— THINGS TO DO —
(1) In the passage on Prince Caspian, who does Aslan say Caspian comes of?
(2) Summarize the passage on Prince Caspian in two sentences.
(3) List every kind of person that the passage on Prince Caspian says Aslan recounts stories of.

Prince Caspian and the Honourable Shame of Humanity

narnia-illustration-aslanToward the end of Prince Caspian, after the decisive battle for the Narnian throne against the usurper Miraz, Aslan relays to Caspian the story of his heritage to explain his rightful place as the true king of Narnia. His tale, however, is not filled with accounts of glorious kings and queens or daring adventures on the high seas (though Caspian will see plenty on the Dawn Treader). Rather, Aslan recounts stories of thieves, murderers, drunkards, pirates, quarrelers, and fierce tyrants. As Aslan describes this history, the young man’s face sinks into a deep sadness:

“Do you mark all this well, King Caspian?”

“I do indeed, Sir,” said Caspian. “I was wishing that I came of a more honourable lineage.”

What follows from Aslan is perhaps one of the most striking and insightful passages from the whole of the Narnia series:

“You come of the Lord Adam and the Lady Eve,” said Aslan. “And that is both honour enough to erect the head of the poorest beggar, and shame enough to bow the shoulders of the greatest emperor on earth. Be content.”

This keen and penetrating truth strikes at the heart of young Caspian, instantly quieting him (the next sentence simply states, “Caspian bowed.”). And, if we are reading correctly, it instantly quiets us. One can almost feel the warm, yet powerful breath of the Lion as he commands us to “be content.”

It is true that humanity is characterized by both the responsibility and privilege of bearing the very image of God. We are unordinary. Yet, in this account, we encounter the unbelievably weighty tension between being the jewel of God’s creation and being depraved sons of disobedience. We are both diamonds and dust. Being human is an honor and a shame.

— DATA FOR ANALYSIS —
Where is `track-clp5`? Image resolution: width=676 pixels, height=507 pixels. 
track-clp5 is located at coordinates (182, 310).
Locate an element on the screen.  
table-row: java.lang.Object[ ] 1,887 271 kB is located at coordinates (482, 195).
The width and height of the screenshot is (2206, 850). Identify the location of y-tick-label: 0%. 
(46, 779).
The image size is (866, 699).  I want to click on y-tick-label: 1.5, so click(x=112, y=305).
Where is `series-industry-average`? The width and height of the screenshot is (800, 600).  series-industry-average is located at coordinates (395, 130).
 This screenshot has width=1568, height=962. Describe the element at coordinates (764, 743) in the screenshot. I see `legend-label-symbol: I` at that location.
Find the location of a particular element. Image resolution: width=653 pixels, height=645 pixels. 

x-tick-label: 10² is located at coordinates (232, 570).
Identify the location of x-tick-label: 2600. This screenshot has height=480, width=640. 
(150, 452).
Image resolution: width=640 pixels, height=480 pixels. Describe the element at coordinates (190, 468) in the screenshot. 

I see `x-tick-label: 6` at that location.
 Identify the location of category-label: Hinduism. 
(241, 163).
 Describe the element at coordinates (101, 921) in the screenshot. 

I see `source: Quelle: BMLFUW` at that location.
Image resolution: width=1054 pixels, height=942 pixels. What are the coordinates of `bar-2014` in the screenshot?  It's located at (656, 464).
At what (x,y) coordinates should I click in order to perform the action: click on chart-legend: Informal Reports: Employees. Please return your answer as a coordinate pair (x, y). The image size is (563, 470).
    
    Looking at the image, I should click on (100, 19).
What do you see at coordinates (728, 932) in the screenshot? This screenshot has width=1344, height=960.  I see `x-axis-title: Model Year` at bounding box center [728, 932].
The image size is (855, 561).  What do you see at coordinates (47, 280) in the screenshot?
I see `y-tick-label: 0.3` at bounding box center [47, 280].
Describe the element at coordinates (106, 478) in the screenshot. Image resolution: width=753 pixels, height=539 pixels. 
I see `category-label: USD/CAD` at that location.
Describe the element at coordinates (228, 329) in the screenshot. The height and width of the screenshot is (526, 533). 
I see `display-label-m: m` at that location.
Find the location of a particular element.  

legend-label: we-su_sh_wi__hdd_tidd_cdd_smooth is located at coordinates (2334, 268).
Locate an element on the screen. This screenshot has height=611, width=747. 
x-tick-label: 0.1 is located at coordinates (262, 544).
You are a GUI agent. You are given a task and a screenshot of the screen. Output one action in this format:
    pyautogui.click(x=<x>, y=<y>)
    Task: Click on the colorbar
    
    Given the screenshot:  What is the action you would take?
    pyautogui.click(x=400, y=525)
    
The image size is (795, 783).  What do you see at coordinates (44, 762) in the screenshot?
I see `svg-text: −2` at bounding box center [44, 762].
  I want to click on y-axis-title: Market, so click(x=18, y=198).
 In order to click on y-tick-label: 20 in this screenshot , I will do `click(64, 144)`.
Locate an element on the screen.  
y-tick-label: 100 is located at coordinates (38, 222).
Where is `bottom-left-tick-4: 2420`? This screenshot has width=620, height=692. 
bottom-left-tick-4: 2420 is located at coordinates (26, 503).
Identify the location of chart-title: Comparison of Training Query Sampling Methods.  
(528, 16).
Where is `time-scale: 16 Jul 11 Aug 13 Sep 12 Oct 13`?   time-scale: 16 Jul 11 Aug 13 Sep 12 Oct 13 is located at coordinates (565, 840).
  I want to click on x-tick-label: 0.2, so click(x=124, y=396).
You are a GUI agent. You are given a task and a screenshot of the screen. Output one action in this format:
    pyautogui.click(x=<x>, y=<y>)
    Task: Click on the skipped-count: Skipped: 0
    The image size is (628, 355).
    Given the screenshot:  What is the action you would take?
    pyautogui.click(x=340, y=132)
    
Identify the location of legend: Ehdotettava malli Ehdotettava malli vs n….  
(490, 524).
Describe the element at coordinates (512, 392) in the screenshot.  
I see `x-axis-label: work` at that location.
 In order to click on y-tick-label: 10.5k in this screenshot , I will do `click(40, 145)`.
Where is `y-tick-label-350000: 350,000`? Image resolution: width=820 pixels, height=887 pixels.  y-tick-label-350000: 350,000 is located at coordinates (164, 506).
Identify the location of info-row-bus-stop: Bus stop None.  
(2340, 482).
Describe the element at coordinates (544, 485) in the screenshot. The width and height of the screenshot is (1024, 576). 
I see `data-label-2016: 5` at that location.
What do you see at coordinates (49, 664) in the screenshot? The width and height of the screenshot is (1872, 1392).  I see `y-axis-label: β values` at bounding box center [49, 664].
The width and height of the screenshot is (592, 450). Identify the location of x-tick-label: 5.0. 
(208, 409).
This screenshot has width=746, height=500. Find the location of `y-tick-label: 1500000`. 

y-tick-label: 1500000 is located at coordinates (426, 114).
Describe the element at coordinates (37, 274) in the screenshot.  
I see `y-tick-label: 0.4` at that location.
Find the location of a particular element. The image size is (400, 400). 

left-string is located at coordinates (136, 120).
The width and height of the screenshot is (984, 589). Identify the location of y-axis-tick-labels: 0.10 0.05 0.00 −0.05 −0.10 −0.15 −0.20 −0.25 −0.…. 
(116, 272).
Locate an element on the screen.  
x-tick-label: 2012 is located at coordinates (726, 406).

— SOLVED TASKS —
(1) The Lord Adam and the Lady Eve.

(2) After the battle against Miraz, Aslan tells Caspian a family history full of thieves, murderers, pirates and tyrants, and Caspian wishes he came of a "more honourable lineage." Aslan replies that descent from Adam and Eve is honor enough to raise the poorest beggar's head and shame enough to bow the greatest emperor's shoulders, and the passage concludes that being human is both an honor and a shame.

(3) Thieves, murderers, drunkards, pirates, quarrelers, fierce tyrants